大慶寺(藤枝市)概要: 円妙山大慶寺の創建は鎌倉時代後期の建長5年(1253)、日蓮上人(日蓮宗の宗祖)が京都や奈良で遊学しその帰りの道中、当地で茶屋で一泊しました。その茶屋を経営していた夫妻が日蓮の弟子となり道円・妙円を名乗ると、授けられた題目の本尊と毘沙門天を安置するため敷地内に法華堂を建立したのが始まりとされます。
その後、大慶寺は何度も火災があり記録も曖昧でしたが明治37年(1904)の川替工事の際、「道円・妙円」の名が刻まれた鎌倉時代の墓碑が発見され、創建の由来が正しかった事が証明されています。
日蓮上人が手植えされたのが「久遠の松」で現在は樹高25m、根元周囲7m、枝張28mの巨木となり昭和30年(1955)に静岡県指定天然記念物に指定され、昭和58年(1983)に社団法人日本の松の緑を守る会による日本の名松100選に選定されています。
天文5年(1536)大円院の日遵は法華堂が日蓮の旧跡と知ると、当地で修行を重ねると同時に周辺住民に日蓮の教えを説き広く浄財を集めました。その浄財を元に大伽藍を整備すると寺号を「円妙山大慶寺」と改め正式な寺院として開山しています。
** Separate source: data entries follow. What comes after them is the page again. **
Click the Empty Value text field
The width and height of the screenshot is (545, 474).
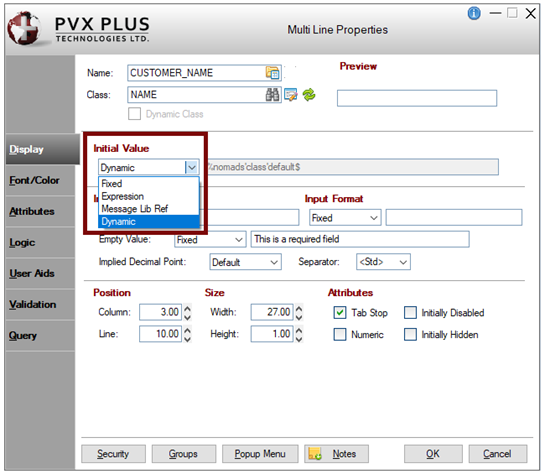[360, 239]
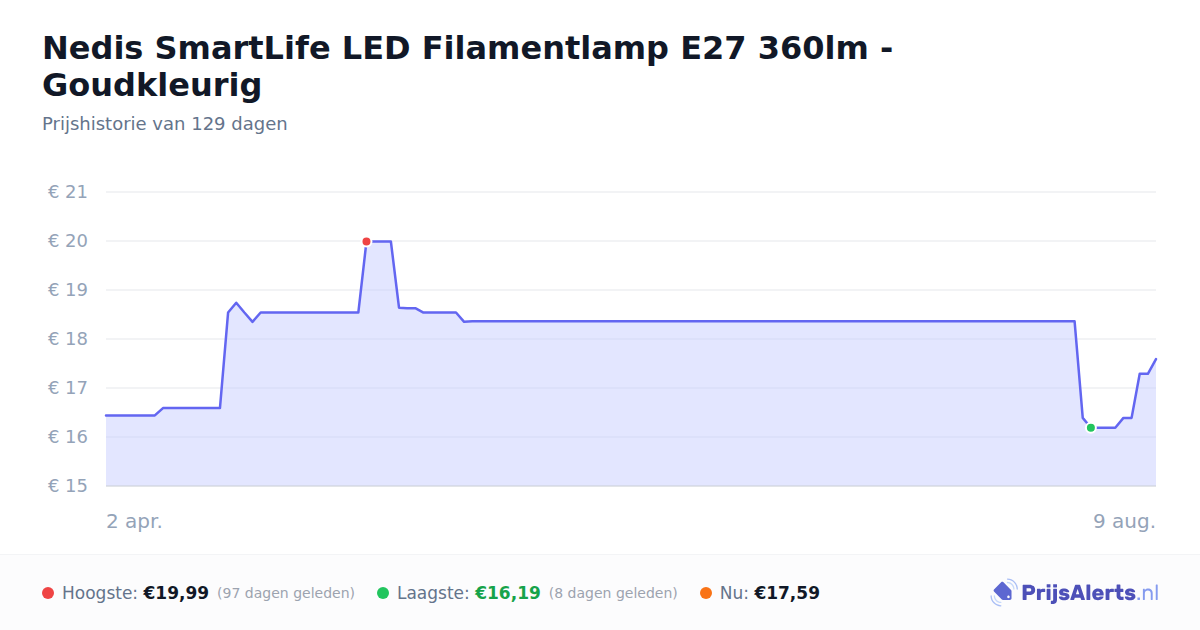This screenshot has width=1200, height=630.
Task: Click the current price value €17,59
Action: pyautogui.click(x=787, y=593)
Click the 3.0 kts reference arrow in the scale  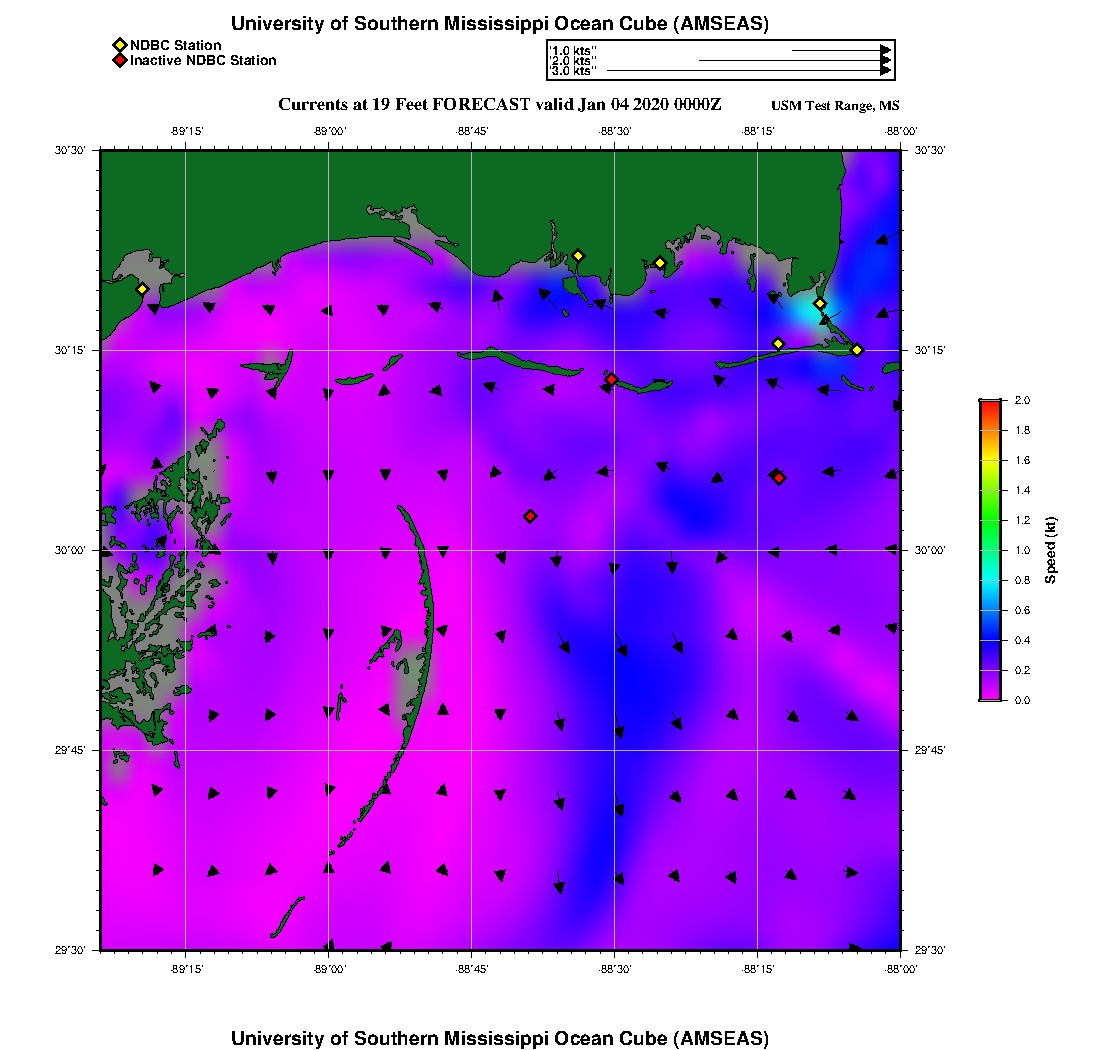point(747,71)
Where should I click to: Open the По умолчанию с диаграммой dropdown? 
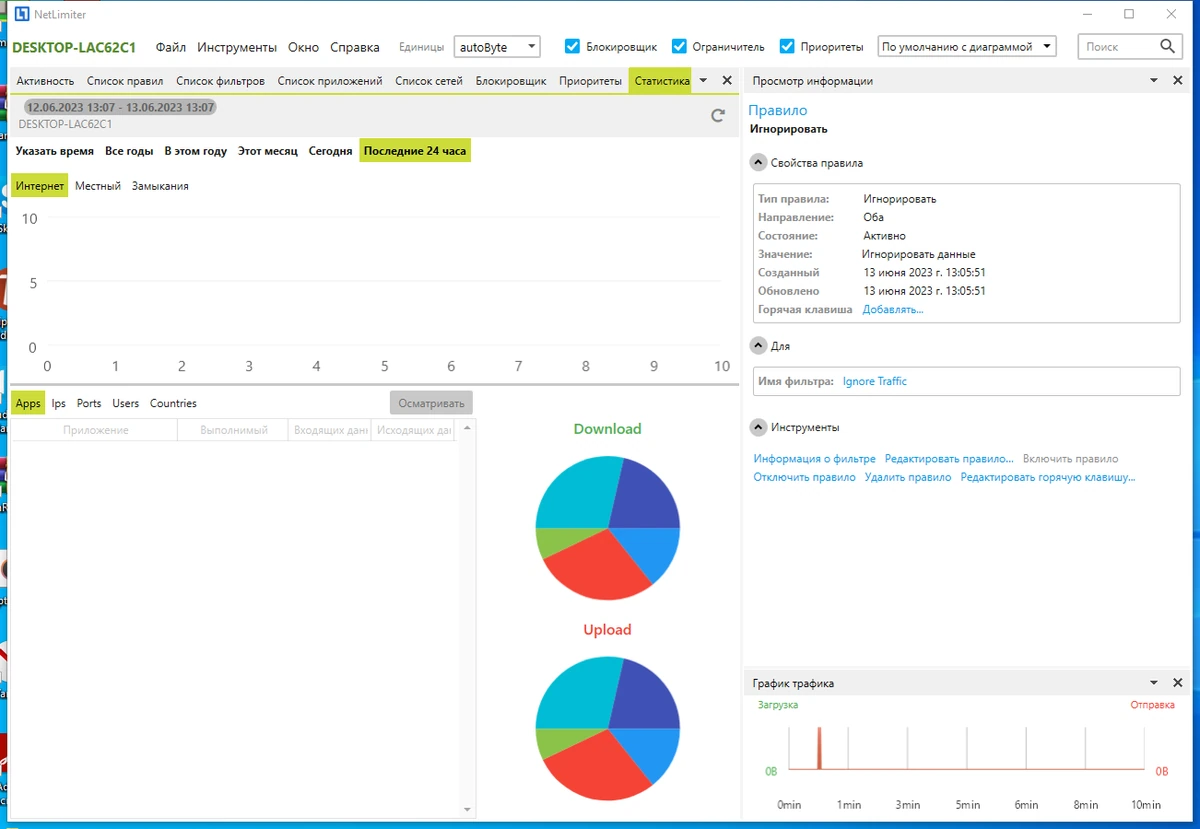click(x=967, y=47)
江戸時代に入ると歴代田中藩主の菩提寺として庇護され寺運も隆盛しましたが天和3年(1683)と宝永5年(1708)に火災により多くの堂宇、寺宝、記録などを焼失しています。
天明6年(1786)、当時の相良藩主で幕府の老中だった田沼意次が政争で敗れ、相良城が廃城になると天明8年(1788)、相良城の御殿を譲り受け大慶寺の庫裏としています。
文久年間(1861〜1863年)には14代将軍徳川家茂が上洛の際、当寺を訪れ病気平癒の祈願をしています。境内には太田資直(田中城主)、本多正供姫君、本多正珍側室、石井縄斎(漢学者)、熊沢惟与(国学者)等の墓碑が建立されています。宗派:日蓮宗一致派。本尊:一塔両尊(御題目・釋迦牟尼如来・多宝如来)。